Spark源码解读(6)——Shuffle过程

本文深入探讨Spark中的Shuffle过程,以WordCount为例,详细阐述Stage划分、Task执行、ShuffleDependency、HashPartitioner以及SortShuffleWriter的工作原理,揭示了数据重新分布的关键步骤和内存对齐策略。

摘要生成于 C知道 ,由 DeepSeek-R1 满血版支持, 前往体验 >

Shuffle应该说是Spark Core中较为复杂的部分,本文主要从一个最简单的WordCount例子出发分析Spark的Shuffle过程:

1,概述

sc.parallelize(1 to 1000).map(i=>(i%5,1)).reduceByKey(_+_).collect()

计算过程中会分成两个Stage,如下图所示:


每个Stage由多个Task组成,同一Stage的各Task并行执行互不影响,但是后一个(Stage 1)需要等待前一个(Stage 0)执行结束才能开始执行,更为详细的执行过程如下图。

在Stage 0 和Stage 1之间存在数据交换,Stage 0 的Task无法确定其所产生的结果最终需要传递给Stage 1的哪个Task,因此数据需要按照一定的规则(Partitioner)重新打乱,这个过程称为Shuffle


同一个Stage内Task的数量由Partition数量决定,对于ParallelCollectionRDD由默认并行度决定,如果设置了spark.default.parallelism则以该参数为准,否则当前Application总可用核心数(小于2时取值2):

  def parallelize[T: ClassTag](
      seq: Seq[T],
      numSlices: Int = defaultParallelism): RDD[T] = withScope {
    assertNotStopped()
    new ParallelCollectionRDD[T](this, seq, numSlices, Map[Int, Seq[String]]())
  }
  override def defaultParallelism(): Int = {
    conf.getInt("spark.default.parallelism", math.max(totalCoreCount.get(), 2))
  }

ReduceByKey()过程如果没有指定partition的数量,则使用defaultPartitioner

这里如果父RDD有Partitioner则沿用父RDD的Partitioner,这里父RDD是map()操作得到的MapPartitionsRDD,Partitioner为None,因此这里Partitioner取默认的HashPartitioner

这里如果设置了spark.default.parallelism则分区数量由这个参数决定,否则由上一个RDD的partition数量决定,这里最终会由ParallelCollectionRDd的Partition数量决定

所以,对着各个转换Stage 1的Partition数量和Stage 0相同

  def reduceByKey(func: (V, V) => V): RDD[(K, V)] = self.withScope {
    reduceByKey(defaultPartitioner(self), func)
  }
  def defaultPartitioner(rdd: RDD[_], others: RDD[_]*): Partitioner = {
    val bySize = (Seq(rdd) ++ others).sortBy(_.partitions.size).reverse
    for (r <- bySize if r.partitioner.isDefined && r.partitioner.get.numPartitions > 0) {
      return r.partitioner.get
    }
    if (rdd.context.conf.contains("spark.default.parallelism")) {
      new HashPartitioner(rdd.context.defaultParallelism)
    } else {
      new HashPartitioner(bySize.head.partitions.size)

- [数据摘录]:
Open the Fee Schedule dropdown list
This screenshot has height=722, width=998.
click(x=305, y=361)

...

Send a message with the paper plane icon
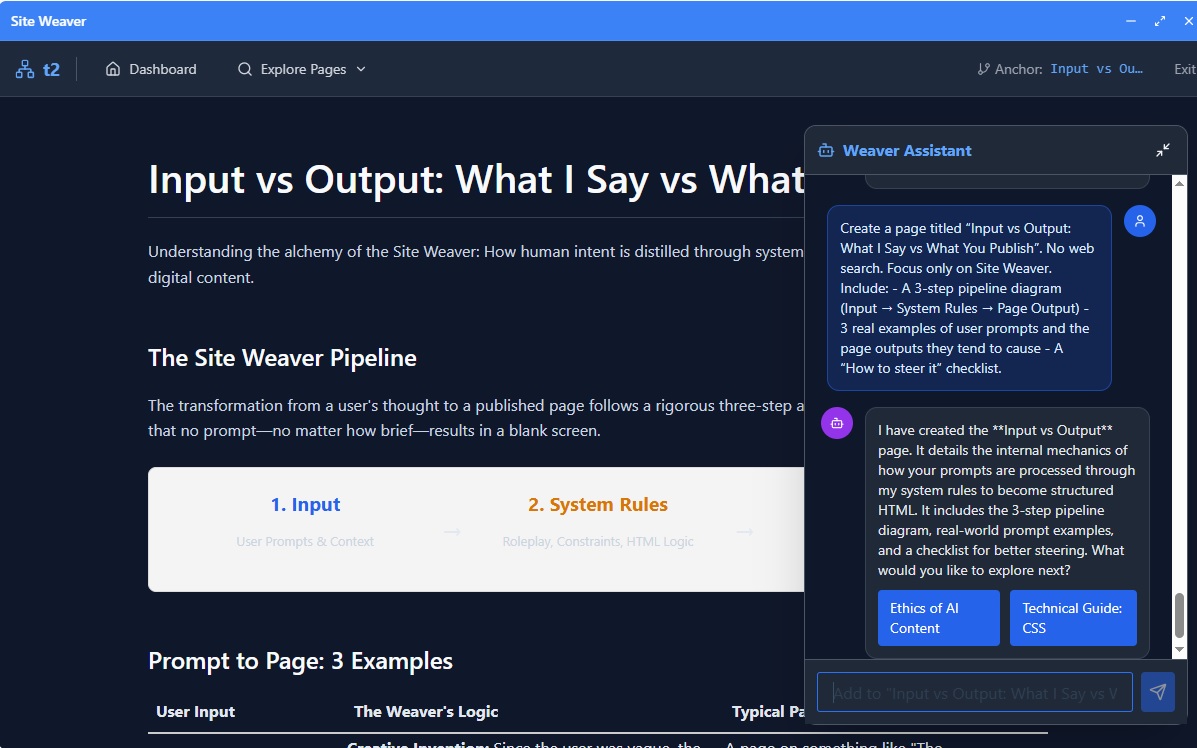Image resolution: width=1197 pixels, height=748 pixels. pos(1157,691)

- [任务题目 1]: 根据关于Spark Shuffle过程的文本,未设置spark.default.parallelism时,ParallelCollectionRDD的默认并行度取什么值?
- [任务题目 2]: 从关于Spark Shuffle过程的文本中原样返回一段内容,自“所以,对着各个转换Stage 1的Partition数量和Stage 0相同”起,直到“new HashPartitioner(rdd.context.defaultParallelism)”为止(含该处)。
这些条目与关于Spark Shuffle过程的文本没有关联。

- [结果 1]: 取当前Application的总可用核心数,小于2时取2。

- [结果 2]:
所以,对着各个转换Stage 1的Partition数量和Stage 0相同

  def reduceByKey(func: (V, V) => V): RDD[(K, V)] = self.withScope {
    reduceByKey(defaultPartitioner(self), func)
  }
  def defaultPartitioner(rdd: RDD[_], others: RDD[_]*): Partitioner = {
    val bySize = (Seq(rdd) ++ others).sortBy(_.partitions.size).reverse
    for (r <- bySize if r.partitioner.isDefined && r.partitioner.get.numPartitions > 0) {
      return r.partitioner.get
    }
    if (rdd.context.conf.contains("spark.default.parallelism")) {
      new HashPartitioner(rdd.context.defaultParallelism)